Records:
═══
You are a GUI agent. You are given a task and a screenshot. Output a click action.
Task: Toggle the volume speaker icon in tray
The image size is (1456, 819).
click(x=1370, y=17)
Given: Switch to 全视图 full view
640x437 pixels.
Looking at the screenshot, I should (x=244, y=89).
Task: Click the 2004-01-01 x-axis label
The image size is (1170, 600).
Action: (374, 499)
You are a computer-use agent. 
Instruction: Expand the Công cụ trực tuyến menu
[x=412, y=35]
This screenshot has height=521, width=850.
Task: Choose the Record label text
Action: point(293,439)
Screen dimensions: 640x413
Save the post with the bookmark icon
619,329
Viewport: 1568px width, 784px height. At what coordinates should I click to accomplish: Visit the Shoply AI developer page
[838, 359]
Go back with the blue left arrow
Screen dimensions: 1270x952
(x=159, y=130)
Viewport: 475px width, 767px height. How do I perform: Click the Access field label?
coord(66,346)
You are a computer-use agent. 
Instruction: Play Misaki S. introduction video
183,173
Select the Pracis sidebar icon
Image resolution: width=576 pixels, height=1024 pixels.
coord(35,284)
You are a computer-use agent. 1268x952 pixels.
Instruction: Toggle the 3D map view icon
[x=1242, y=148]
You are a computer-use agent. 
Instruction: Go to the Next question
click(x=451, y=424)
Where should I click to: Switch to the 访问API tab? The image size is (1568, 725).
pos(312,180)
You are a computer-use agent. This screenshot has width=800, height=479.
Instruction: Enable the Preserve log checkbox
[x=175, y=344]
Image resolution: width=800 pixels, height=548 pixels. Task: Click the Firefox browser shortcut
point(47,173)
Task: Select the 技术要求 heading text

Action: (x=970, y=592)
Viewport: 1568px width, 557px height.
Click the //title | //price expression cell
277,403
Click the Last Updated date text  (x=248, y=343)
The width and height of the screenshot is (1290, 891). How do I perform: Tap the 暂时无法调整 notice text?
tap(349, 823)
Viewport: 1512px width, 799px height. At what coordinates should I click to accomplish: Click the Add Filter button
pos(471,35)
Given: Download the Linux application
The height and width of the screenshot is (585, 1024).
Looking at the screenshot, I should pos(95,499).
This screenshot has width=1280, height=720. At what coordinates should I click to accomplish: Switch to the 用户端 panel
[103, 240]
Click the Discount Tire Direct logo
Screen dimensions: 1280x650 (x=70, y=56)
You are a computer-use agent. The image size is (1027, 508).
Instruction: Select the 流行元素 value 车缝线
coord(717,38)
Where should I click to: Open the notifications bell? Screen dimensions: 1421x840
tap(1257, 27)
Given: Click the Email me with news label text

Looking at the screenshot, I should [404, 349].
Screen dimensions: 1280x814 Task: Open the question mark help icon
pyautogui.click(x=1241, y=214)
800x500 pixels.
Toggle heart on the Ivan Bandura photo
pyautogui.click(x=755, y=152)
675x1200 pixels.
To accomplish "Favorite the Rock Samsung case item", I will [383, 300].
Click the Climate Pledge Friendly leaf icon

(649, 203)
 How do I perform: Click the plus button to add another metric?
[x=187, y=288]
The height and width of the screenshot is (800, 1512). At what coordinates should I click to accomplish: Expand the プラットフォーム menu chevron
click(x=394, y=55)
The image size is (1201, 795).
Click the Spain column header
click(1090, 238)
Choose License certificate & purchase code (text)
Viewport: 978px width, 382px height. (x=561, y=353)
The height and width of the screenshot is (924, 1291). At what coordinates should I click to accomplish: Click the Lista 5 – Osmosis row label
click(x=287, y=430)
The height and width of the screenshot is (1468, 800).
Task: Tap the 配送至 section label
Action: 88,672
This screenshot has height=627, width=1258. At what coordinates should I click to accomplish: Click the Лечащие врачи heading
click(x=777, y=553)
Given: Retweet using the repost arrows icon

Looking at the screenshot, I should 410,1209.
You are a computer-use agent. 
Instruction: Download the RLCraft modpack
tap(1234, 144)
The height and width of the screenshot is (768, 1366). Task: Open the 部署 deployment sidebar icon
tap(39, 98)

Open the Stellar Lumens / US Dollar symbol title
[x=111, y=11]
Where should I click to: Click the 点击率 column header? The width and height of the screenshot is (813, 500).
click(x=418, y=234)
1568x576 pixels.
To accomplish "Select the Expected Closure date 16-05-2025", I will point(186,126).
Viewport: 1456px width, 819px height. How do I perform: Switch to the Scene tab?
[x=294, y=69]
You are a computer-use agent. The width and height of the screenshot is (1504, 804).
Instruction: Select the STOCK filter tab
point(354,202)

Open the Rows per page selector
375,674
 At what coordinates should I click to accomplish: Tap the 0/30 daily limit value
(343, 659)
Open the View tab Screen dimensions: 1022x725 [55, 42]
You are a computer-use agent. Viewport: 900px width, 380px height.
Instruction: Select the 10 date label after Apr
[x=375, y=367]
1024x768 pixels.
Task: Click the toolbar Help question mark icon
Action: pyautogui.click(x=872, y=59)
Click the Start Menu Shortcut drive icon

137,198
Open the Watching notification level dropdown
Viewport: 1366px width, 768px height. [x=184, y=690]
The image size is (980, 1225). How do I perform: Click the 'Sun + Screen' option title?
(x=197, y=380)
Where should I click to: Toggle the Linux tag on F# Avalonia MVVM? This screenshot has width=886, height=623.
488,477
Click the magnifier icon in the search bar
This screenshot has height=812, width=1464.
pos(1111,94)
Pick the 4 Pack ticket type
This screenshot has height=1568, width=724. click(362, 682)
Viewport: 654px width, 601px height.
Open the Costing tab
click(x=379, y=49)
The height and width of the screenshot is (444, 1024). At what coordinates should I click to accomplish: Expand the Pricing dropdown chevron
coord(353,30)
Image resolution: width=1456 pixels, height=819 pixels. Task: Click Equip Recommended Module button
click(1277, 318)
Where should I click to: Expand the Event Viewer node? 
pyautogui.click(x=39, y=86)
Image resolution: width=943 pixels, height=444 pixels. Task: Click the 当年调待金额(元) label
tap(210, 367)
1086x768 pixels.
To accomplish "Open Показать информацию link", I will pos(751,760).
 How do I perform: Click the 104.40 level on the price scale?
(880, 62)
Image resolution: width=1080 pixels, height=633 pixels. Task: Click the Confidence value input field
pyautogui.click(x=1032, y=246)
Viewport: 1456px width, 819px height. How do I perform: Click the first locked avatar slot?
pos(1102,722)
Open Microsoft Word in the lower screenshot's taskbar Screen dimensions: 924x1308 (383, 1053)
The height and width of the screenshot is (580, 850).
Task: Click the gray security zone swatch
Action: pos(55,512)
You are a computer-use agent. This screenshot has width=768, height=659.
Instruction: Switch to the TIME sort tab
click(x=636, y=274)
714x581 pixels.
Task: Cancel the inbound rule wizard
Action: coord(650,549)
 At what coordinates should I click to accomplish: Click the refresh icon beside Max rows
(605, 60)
═══
■ Goal of the exercise ■
Copy out every one of the lines above, word for word.

■ Exercise answer ■
You are a GUI agent. You are given a task and a screenshot. Output a click action.
Task: Toggle the volume speaker icon in tray
The image size is (1456, 819).
click(x=1370, y=17)
Given: Switch to 全视图 full view
640x437 pixels.
Looking at the screenshot, I should (x=244, y=89).
Task: Click the 2004-01-01 x-axis label
The image size is (1170, 600).
Action: (374, 499)
You are a computer-use agent. 
Instruction: Expand the Công cụ trực tuyến menu
[x=412, y=35]
This screenshot has height=521, width=850.
Task: Choose the Record label text
Action: point(293,439)
Screen dimensions: 640x413
Save the post with the bookmark icon
619,329
Viewport: 1568px width, 784px height. At what coordinates should I click to accomplish: Visit the Shoply AI developer page
[838, 359]
Go back with the blue left arrow
Screen dimensions: 1270x952
(x=159, y=130)
Viewport: 475px width, 767px height. How do I perform: Click the Access field label?
coord(66,346)
You are a computer-use agent. 
Instruction: Play Misaki S. introduction video
183,173
Select the Pracis sidebar icon
Image resolution: width=576 pixels, height=1024 pixels.
coord(35,284)
You are a computer-use agent. 1268x952 pixels.
Instruction: Toggle the 3D map view icon
[x=1242, y=148]
You are a computer-use agent. 
Instruction: Go to the Next question
click(x=451, y=424)
Where should I click to: Switch to the 访问API tab? The image size is (1568, 725).
pos(312,180)
You are a computer-use agent. This screenshot has width=800, height=479.
Instruction: Enable the Preserve log checkbox
[x=175, y=344]
Image resolution: width=800 pixels, height=548 pixels. Task: Click the Firefox browser shortcut
point(47,173)
Task: Select the 技术要求 heading text

Action: (x=970, y=592)
Viewport: 1568px width, 557px height.
Click the //title | //price expression cell
277,403
Click the Last Updated date text  (x=248, y=343)
The width and height of the screenshot is (1290, 891). How do I perform: Tap the 暂时无法调整 notice text?
tap(349, 823)
Viewport: 1512px width, 799px height. At what coordinates should I click to accomplish: Click the Add Filter button
pos(471,35)
Given: Download the Linux application
The height and width of the screenshot is (585, 1024).
Looking at the screenshot, I should pos(95,499).
This screenshot has width=1280, height=720. At what coordinates should I click to accomplish: Switch to the 用户端 panel
[103, 240]
Click the Discount Tire Direct logo
Screen dimensions: 1280x650 (x=70, y=56)
You are a computer-use agent. The image size is (1027, 508).
Instruction: Select the 流行元素 value 车缝线
coord(717,38)
Where should I click to: Open the notifications bell? Screen dimensions: 1421x840
tap(1257, 27)
Given: Click the Email me with news label text

Looking at the screenshot, I should [404, 349].
Screen dimensions: 1280x814 Task: Open the question mark help icon
pyautogui.click(x=1241, y=214)
800x500 pixels.
Toggle heart on the Ivan Bandura photo
pyautogui.click(x=755, y=152)
675x1200 pixels.
To accomplish "Favorite the Rock Samsung case item", I will [383, 300].
Click the Climate Pledge Friendly leaf icon

(649, 203)
 How do I perform: Click the plus button to add another metric?
[x=187, y=288]
The height and width of the screenshot is (800, 1512). At what coordinates should I click to accomplish: Expand the プラットフォーム menu chevron
click(x=394, y=55)
The image size is (1201, 795).
Click the Spain column header
click(1090, 238)
Choose License certificate & purchase code (text)
Viewport: 978px width, 382px height. (x=561, y=353)
The height and width of the screenshot is (924, 1291). At what coordinates should I click to accomplish: Click the Lista 5 – Osmosis row label
click(x=287, y=430)
The height and width of the screenshot is (1468, 800).
Task: Tap the 配送至 section label
Action: 88,672
This screenshot has height=627, width=1258. At what coordinates should I click to accomplish: Click the Лечащие врачи heading
click(x=777, y=553)
Given: Retweet using the repost arrows icon

Looking at the screenshot, I should 410,1209.
You are a computer-use agent. 
Instruction: Download the RLCraft modpack
tap(1234, 144)
The height and width of the screenshot is (768, 1366). Task: Open the 部署 deployment sidebar icon
tap(39, 98)

Open the Stellar Lumens / US Dollar symbol title
[x=111, y=11]
Where should I click to: Click the 点击率 column header? The width and height of the screenshot is (813, 500).
click(x=418, y=234)
1568x576 pixels.
To accomplish "Select the Expected Closure date 16-05-2025", I will point(186,126).
Viewport: 1456px width, 819px height. How do I perform: Switch to the Scene tab?
[x=294, y=69]
You are a computer-use agent. The width and height of the screenshot is (1504, 804).
Instruction: Select the STOCK filter tab
point(354,202)

Open the Rows per page selector
375,674
 At what coordinates should I click to accomplish: Tap the 0/30 daily limit value
(343, 659)
Open the View tab Screen dimensions: 1022x725 [55, 42]
You are a computer-use agent. Viewport: 900px width, 380px height.
Instruction: Select the 10 date label after Apr
[x=375, y=367]
1024x768 pixels.
Task: Click the toolbar Help question mark icon
Action: pyautogui.click(x=872, y=59)
Click the Start Menu Shortcut drive icon

137,198
Open the Watching notification level dropdown
Viewport: 1366px width, 768px height. [x=184, y=690]
The image size is (980, 1225). How do I perform: Click the 'Sun + Screen' option title?
(x=197, y=380)
Where should I click to: Toggle the Linux tag on F# Avalonia MVVM? This screenshot has width=886, height=623.
488,477
Click the magnifier icon in the search bar
This screenshot has height=812, width=1464.
pos(1111,94)
Pick the 4 Pack ticket type
This screenshot has height=1568, width=724. click(362, 682)
Viewport: 654px width, 601px height.
Open the Costing tab
click(x=379, y=49)
The height and width of the screenshot is (444, 1024). At what coordinates should I click to accomplish: Expand the Pricing dropdown chevron
coord(353,30)
Image resolution: width=1456 pixels, height=819 pixels. Task: Click Equip Recommended Module button
click(1277, 318)
Where should I click to: Expand the Event Viewer node? 
pyautogui.click(x=39, y=86)
Image resolution: width=943 pixels, height=444 pixels. Task: Click the 当年调待金额(元) label
tap(210, 367)
1086x768 pixels.
To accomplish "Open Показать информацию link", I will pos(751,760).
 How do I perform: Click the 104.40 level on the price scale?
(880, 62)
Image resolution: width=1080 pixels, height=633 pixels. Task: Click the Confidence value input field
pyautogui.click(x=1032, y=246)
Viewport: 1456px width, 819px height. How do I perform: Click the first locked avatar slot?
pos(1102,722)
Open Microsoft Word in the lower screenshot's taskbar Screen dimensions: 924x1308 (383, 1053)
The height and width of the screenshot is (580, 850).
Task: Click the gray security zone swatch
Action: pos(55,512)
You are a computer-use agent. This screenshot has width=768, height=659.
Instruction: Switch to the TIME sort tab
click(x=636, y=274)
714x581 pixels.
Task: Cancel the inbound rule wizard
Action: coord(650,549)
 At what coordinates should I click to accomplish: Click the refresh icon beside Max rows
(605, 60)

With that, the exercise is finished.